The pope prayed that the church's religious communities would "increasingly become examples of trust and dialogue, where every person is respected, listened to and valued."
"Where justice is lived with mercy, wounds are transformed into openings for grace," the pope said in a message Nov. 17 to participants in an international workshop organized by the Pontifical Commission for the Protection of Minors.
The three-day workshop, "Building Communities that Safeguard Dignity," gathered representatives of national and regional conferences of religious superiors and of religious orders at the pontifical commission's office in Rome to learn, share best practices and meet with Vatican officials.
The commission said the workshop was designed to address the protection of minors, but also to "consider how safeguarding structures and practices can help address situations of vulnerability in adult life within the church, recognizing that adults in consecrated life can experience dynamics of dependence, isolation or imbalance of authority that require attention, accompaniment and preventive systems."

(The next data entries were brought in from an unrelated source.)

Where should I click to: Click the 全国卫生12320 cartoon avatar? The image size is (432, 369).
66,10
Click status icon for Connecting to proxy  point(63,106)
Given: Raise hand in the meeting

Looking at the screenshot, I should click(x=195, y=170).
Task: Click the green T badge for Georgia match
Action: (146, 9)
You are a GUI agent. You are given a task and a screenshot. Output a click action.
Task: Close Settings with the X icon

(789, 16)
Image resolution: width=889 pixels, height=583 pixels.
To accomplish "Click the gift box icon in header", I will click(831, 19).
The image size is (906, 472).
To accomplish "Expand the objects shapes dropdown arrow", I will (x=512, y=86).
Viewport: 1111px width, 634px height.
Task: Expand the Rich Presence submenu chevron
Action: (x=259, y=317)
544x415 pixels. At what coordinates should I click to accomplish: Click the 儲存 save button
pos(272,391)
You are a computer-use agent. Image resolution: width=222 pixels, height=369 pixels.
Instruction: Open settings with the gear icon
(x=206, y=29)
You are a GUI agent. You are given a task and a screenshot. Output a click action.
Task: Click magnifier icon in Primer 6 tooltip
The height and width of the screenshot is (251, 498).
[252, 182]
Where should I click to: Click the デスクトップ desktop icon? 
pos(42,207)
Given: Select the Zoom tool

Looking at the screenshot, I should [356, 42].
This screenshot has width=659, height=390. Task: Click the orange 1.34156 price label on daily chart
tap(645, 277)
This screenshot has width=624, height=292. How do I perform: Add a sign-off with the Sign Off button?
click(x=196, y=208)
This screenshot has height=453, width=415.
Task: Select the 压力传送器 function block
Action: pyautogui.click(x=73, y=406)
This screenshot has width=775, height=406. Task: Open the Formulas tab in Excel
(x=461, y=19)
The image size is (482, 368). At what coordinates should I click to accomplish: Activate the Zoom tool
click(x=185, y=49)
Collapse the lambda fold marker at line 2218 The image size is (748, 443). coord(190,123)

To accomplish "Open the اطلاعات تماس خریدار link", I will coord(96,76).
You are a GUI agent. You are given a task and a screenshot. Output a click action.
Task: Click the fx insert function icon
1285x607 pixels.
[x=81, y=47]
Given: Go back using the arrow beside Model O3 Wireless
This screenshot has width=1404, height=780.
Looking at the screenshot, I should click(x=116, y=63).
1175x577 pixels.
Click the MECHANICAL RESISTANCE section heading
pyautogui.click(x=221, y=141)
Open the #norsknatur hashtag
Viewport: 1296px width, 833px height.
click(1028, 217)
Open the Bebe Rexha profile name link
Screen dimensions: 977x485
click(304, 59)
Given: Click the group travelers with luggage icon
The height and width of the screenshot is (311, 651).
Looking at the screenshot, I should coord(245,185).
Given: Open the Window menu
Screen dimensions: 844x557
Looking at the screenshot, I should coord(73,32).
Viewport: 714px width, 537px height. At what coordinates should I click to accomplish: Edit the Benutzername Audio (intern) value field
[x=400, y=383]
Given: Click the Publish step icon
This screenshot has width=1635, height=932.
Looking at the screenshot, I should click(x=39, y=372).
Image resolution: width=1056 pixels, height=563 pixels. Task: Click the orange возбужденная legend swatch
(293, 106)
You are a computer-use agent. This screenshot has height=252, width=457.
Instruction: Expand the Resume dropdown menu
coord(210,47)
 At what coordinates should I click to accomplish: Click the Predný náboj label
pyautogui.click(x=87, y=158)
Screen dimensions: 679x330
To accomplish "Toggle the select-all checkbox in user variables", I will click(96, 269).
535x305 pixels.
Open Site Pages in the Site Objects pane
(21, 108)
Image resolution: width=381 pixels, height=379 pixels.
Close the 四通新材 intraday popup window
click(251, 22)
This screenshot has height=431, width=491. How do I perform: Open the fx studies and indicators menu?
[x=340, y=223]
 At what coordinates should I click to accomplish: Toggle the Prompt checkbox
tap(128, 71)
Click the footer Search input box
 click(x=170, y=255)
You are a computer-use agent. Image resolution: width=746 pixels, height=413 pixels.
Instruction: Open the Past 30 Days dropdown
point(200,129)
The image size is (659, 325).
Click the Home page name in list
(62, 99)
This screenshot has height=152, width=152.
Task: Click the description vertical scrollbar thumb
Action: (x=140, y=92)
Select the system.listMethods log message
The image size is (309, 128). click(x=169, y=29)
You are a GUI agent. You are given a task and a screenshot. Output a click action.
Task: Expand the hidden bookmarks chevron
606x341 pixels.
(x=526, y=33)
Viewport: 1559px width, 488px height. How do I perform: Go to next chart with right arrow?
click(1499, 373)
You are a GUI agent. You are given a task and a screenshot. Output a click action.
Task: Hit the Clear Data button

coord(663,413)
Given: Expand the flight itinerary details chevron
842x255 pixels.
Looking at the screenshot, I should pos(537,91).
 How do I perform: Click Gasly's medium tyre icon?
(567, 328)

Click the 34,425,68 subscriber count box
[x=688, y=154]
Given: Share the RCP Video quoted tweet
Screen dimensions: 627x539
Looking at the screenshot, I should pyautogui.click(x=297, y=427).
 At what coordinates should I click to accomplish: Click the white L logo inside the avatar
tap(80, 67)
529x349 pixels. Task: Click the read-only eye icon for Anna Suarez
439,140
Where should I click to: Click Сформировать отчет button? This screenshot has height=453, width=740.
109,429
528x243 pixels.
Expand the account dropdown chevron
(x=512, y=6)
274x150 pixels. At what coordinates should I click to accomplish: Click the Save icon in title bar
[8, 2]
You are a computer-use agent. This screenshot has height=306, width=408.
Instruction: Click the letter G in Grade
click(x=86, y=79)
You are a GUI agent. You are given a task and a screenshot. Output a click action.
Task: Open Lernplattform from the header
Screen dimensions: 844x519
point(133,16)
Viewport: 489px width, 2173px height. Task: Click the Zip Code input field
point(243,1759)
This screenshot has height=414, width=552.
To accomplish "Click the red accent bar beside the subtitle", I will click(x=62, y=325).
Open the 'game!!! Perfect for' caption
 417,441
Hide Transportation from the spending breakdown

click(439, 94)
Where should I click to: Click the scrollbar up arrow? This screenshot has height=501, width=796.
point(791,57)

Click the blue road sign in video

In his message, Pope Leo ─ the former superior general of the Augustinians ─ told the religious that building communities "where the dignity of every person, especially minors and the most vulnerable, is protected and promoted" is an issue "very close to my heart."
"Dignity is a gift from God, who created the human being in his own image and semblance," the pope's message said. "It is not something that is obtained by merit or effort, nor does it depend on what we possess or achieve."
Dignity is "born of the look of love with which God wanted us, one by one, and continues to want us," he wrote. "On every human face, even when it is marked by fatigue or pain, there is the reflection of the Creator's goodness, a light that no darkness can erase."
Believing that, he said, must lead to care and respect for every person.
But those who have responded to the vocation of consecrated life with a "total self-giving to Christ," he said, have an even greater obligation to create communities of "encounter and grace."
"Those who follow the Lord in the way of chastity, poverty and obedience discover that authentic love is born of recognition of one's own limits, of knowing that one is loved even in weakness, and it is precisely this that makes one capable of loving others with respect, gentleness and a free heart," Pope Leo wrote.
Recognizing the dignity of each person, Christians are called "to approach with respect and tenderness, to share the other's burdens and hopes," he said. "It is in taking responsibility for the life of our neighbor that we learn true freedom, which does not dominate but serves, does not possess but accompanies."